#### DOCUMENT SECTION ####

John Haskell’s "The Complete Ballet: A Fictional Essay in Five Acts" breaks new ground in the practice of adaptation.

ARMEND NIMANI/AFP/Getty Images

As its title suggests, John Haskell’s new book, The Complete Ballet: A Fictional Essay in Five Acts, is difficult to categorize. It is a novel in the form of a nonfiction essay; it is also a literary work about another art form (dance). Haskell, whose previous works have attempted to inhabit figures as diverse as Jackson Pollock, Glenn Gould, and Steve Martin, has long been interested in literature’s ability to cross-pollinate. Here, he is concerned with different kinds of adaptation—from one genre to another, from one medium to the next—and what effect these adaptations have upon the resulting work. In the process, he has produced a book of truly unusual quality.

#### DATA TO EXAMINE ####

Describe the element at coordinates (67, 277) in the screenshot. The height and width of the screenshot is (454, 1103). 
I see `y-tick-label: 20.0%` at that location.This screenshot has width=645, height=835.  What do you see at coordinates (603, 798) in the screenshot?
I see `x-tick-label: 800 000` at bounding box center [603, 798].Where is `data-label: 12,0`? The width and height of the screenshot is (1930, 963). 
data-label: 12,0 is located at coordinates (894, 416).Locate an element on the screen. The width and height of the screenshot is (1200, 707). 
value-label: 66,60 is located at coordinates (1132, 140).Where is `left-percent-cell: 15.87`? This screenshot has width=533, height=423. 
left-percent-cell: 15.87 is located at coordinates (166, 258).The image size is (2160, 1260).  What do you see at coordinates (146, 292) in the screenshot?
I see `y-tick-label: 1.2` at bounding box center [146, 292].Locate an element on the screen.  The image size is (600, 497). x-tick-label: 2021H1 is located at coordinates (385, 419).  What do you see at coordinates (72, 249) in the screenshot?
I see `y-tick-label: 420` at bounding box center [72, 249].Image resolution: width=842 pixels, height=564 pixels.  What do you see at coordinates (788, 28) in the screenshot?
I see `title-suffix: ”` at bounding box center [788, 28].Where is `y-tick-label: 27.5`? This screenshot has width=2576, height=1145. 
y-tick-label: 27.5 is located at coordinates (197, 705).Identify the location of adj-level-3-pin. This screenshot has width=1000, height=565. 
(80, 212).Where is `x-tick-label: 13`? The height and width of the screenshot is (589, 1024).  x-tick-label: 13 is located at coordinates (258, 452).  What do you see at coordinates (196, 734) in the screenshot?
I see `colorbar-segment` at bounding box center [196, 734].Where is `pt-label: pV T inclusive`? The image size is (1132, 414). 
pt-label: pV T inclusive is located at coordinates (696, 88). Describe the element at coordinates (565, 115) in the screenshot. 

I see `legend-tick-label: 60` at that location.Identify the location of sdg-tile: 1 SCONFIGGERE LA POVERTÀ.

####

[JOB ITEM]:
Repeat word for word the part of the book review above that runs from "As its title" up to and including "truly unusual quality.".

[SOLUTION TO THE EXERCISE]:
As its title suggests, John Haskell’s new book, The Complete Ballet: A Fictional Essay in Five Acts, is difficult to categorize. It is a novel in the form of a nonfiction essay; it is also a literary work about another art form (dance). Haskell, whose previous works have attempted to inhabit figures as diverse as Jackson Pollock, Glenn Gould, and Steve Martin, has long been interested in literature’s ability to cross-pollinate. Here, he is concerned with different kinds of adaptation—from one genre to another, from one medium to the next—and what effect these adaptations have upon the resulting work. In the process, he has produced a book of truly unusual quality.